MATERIALS REQUIRED:

1. Ascites fluid or MAb supernatant
2. PBS Buffer
3. Tris base buffer
4. Citric acid
5. Column
6. Dialysis tubing and clamps
7. Magnetic stirrer and Magnetic stir bar
8. Absorbent paper
9. Forceps
10. Glass pipette
11. Pipette pump
12. Refrigerated centrifuge
13. Centrifuge tube
14. 0.45µm filter
15. Syringe
16. Spectrophotometer
17. Pasteur pipette
18. Test tubes

REAGENT PREPARATION:

PBS (phosphate-buffered saline): Weigh 0.23 g NaH2PO4 (anhydrous; 1.9 mM),1.15 g NaH2PO4 (anhydrous; 8.1 mM), 9.00 g NaCl (154 mM).Add water to a volume of 900 ml. Adjust to desired pH using 1 M NaOH or 1 M HCl.

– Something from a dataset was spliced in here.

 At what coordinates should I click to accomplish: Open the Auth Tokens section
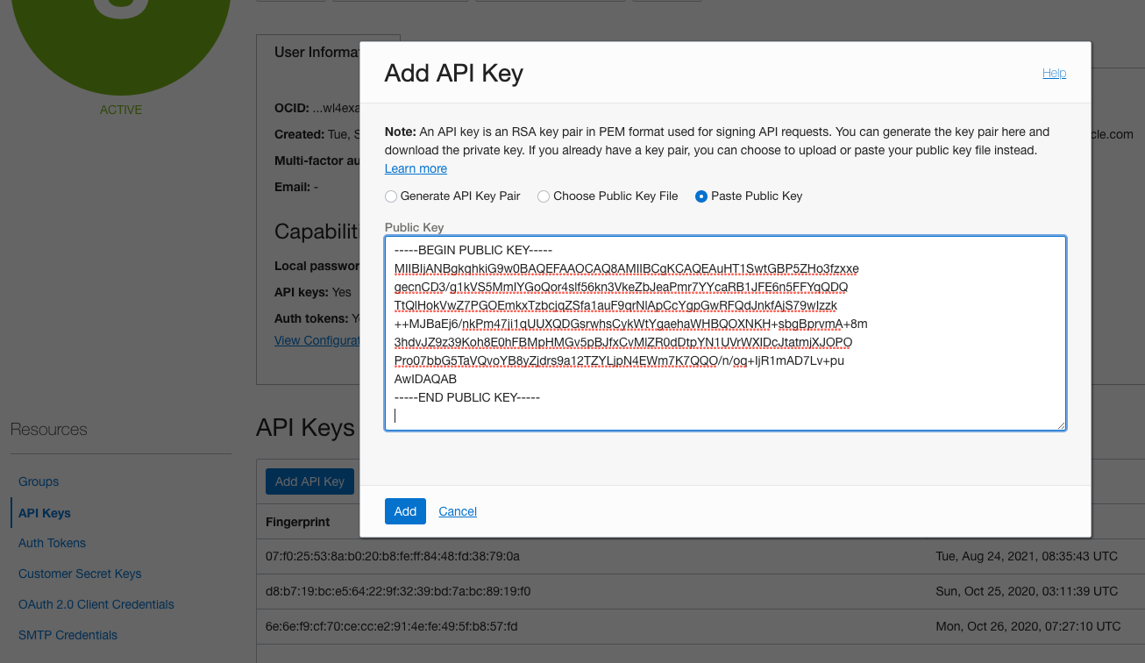click(51, 543)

Add water to get a final volume of 1 liter.

HCl ( 1 M ) : Mix in the following order: 913.8 ml H2O and 86.2 ml concentrated HCl.

NaOH (10 M) : Dissolve 400 g NaOH in 450 ml H2O. Add H2O to 1 liter.

PROCEDURE:

1. Centrifuge monoclonal antibody supernatant at 20,000 × g (13,000 rpm in SS-34 rotor) at 4°C.

2. Filter the supernatant by filtering through a 0.45-μm filter.

3. Adjust MAb supernatant to pH 8.0 by dialysis against PBS, pH 8.0 by using dialysis tubing.

4. Prepare protein A–Sepharose column and attach to fraction collector.

5. Equilibrate column with PBS, pH 8.0, at either 4°C or room temperature.

6. Layer antibody solution onto resin bed.

7. Wash column with several volumes PBS, pH 8.0.

8. Elute with 0.1 M citric acid at suitable pH 3 (bring to appropriate pH with 1 M NaOH): for mouse IgG1 use pH 6.5, for IgG2a use pH 4.5, and for IgG2b and IgG3 use pH 3.0.

9. Collect the eluent in vials and dialyze elutes against PBS, pH 7.3.

10. Change the dialysis buffer twice. Store samples in PBS or borate-buffered saline at 4°C.